The live lecture retains, however, an indispensable value of human contact and direct perception of the audience’s interest, and as an art historian, I cannot but emphasize its quality.
What differences, if any, have you noticed in active audience participation between in-person and online lectures? Has the audience’s approach to art changed over time, in your opinion?
The first cycle of online Guggenheim lectures was held during the early months of the first lockdown and was titled Encounters: it was intended to emphasize that the impossibility of meeting physically was quietly overcome by the examples of artists who had met centuries apart through elective affinities. This second cycle demonstrates to us, first of all, an increasing ability of the digital migrant audience to handle the technical medium and to have always maintained the need for the Beautiful. I would add that the online lectures allow attendance by far more people than the capacity of any room or auditorium (more than 400 subscribers) and, thanks to the use of chat, to ask questions that, live, would not be possible.
It is becoming an increasingly popular phenomenon to make art-related films, which very often tell the tormented biographical stories of great artists: I am thinking of Caravaggio, Michelangelo, Frida Kahlo and the most recent one, dedicated to Artemisia Gentileschi. Great is always the success of the audience. The combination of “art and cinema” will be discussed in the last lecture of The Art is Life: why do you think the audience response is so strong?
From the screenplay dedicated to the life of Leonardo da Vinci, broadcast by RAI in 1971, to the more recent experience of Caravaggio presented by Alberto Angela, there are many examples of this strand that we will deal with during the lecture concerning the links between art and cinema but it will certainly not be theonly one, because the interest of cinema focuses almost exclusively on the so-called “accursed artists” in whom the tormented biography, often fictionalized, risks overpowering, if not zeroing out, the value of their masterpieces, misleading attention from historical truth. Is Modigliani’s role as a painter or his connection with women more important?
In line with the previous question, what do you think are the most anticipated and beloved binomials among those chosen for the eight lectures of The Art is Life?
I believe that each pair can arouse interest, precisely because it is unprecedented: for example, philosophy can be a very complicated topic, but the use of images makes it more viable. The discovery that art is always an inexhaustible source of inspiration for advertising pushes the audience to look at it with different eyes. Literature has historical links from Homer’s first ecphrasis for Achilles’ shield, but I think the most incredible discovery will be the combination of art and fashion, a fundamental theme in our image society.

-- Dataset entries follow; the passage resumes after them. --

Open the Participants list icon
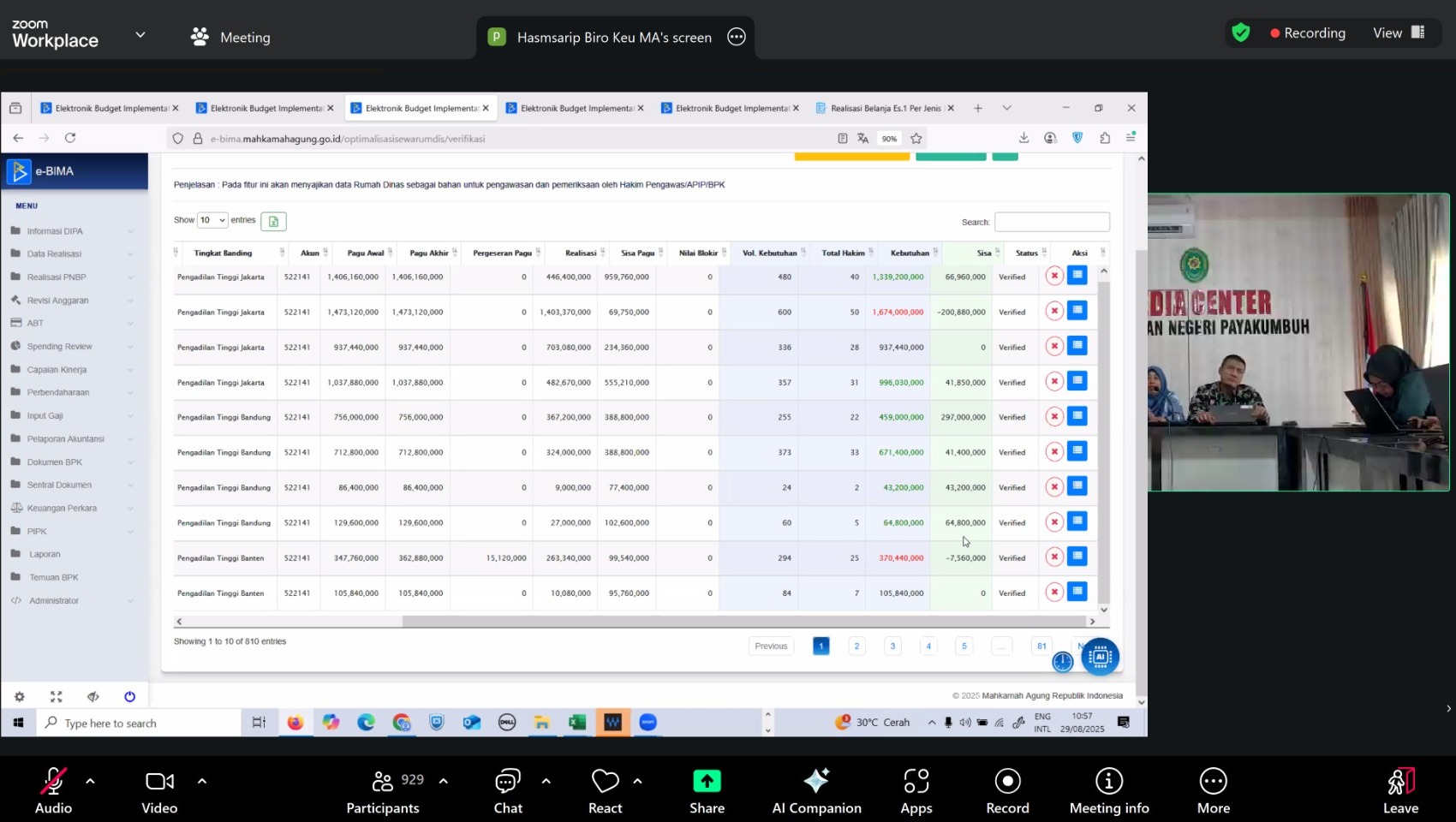The width and height of the screenshot is (1456, 822). pyautogui.click(x=383, y=781)
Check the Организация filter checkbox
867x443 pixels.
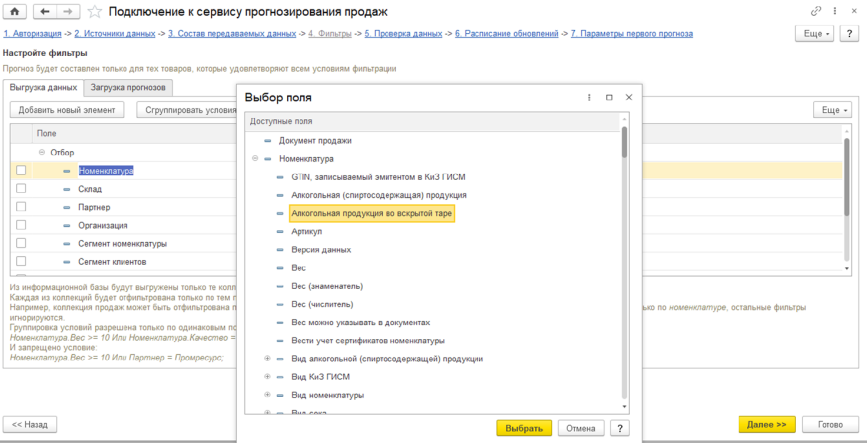tap(21, 225)
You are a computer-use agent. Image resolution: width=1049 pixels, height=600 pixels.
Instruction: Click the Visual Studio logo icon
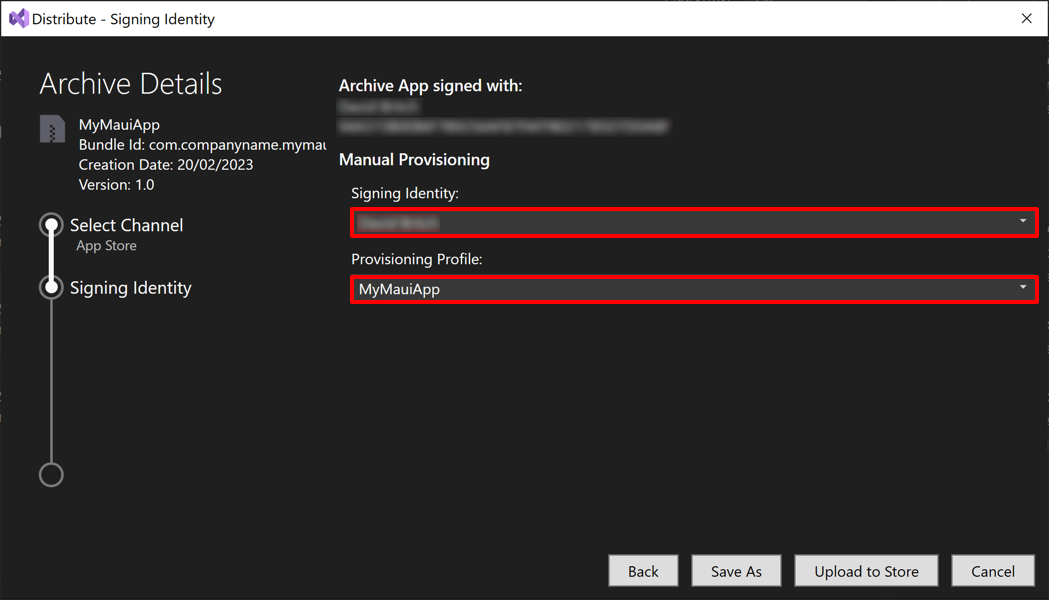(x=18, y=18)
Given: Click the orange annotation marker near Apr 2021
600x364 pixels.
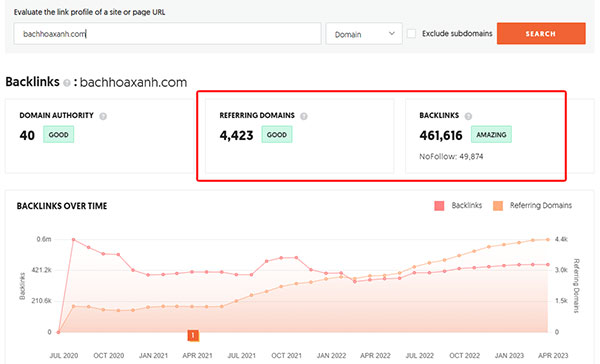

In conclusion, how do you view the government’s decision to close museums, theaters and cinemas in this pandemic period, even though all the necessary security measures would be observed within them? How do you see the current situation of culture in Italy in this health emergency?
I am surprised and embittered by the government’s decision to close museums, theaters and cinemas, after all these places had extensively equipped themselves to accommodate visitors and the public in total safety, greater than the concentration of people in the streets for shopping. But our country has never understood, despite being one of the cradles of Western knowledge, the value of this: we already know that we can go back to skiing after January 7, but when can we go back to seeing the Beautiful? When, as pointed out by director Livermore of La Scala Theater, will we be able to return “to see the stars again”?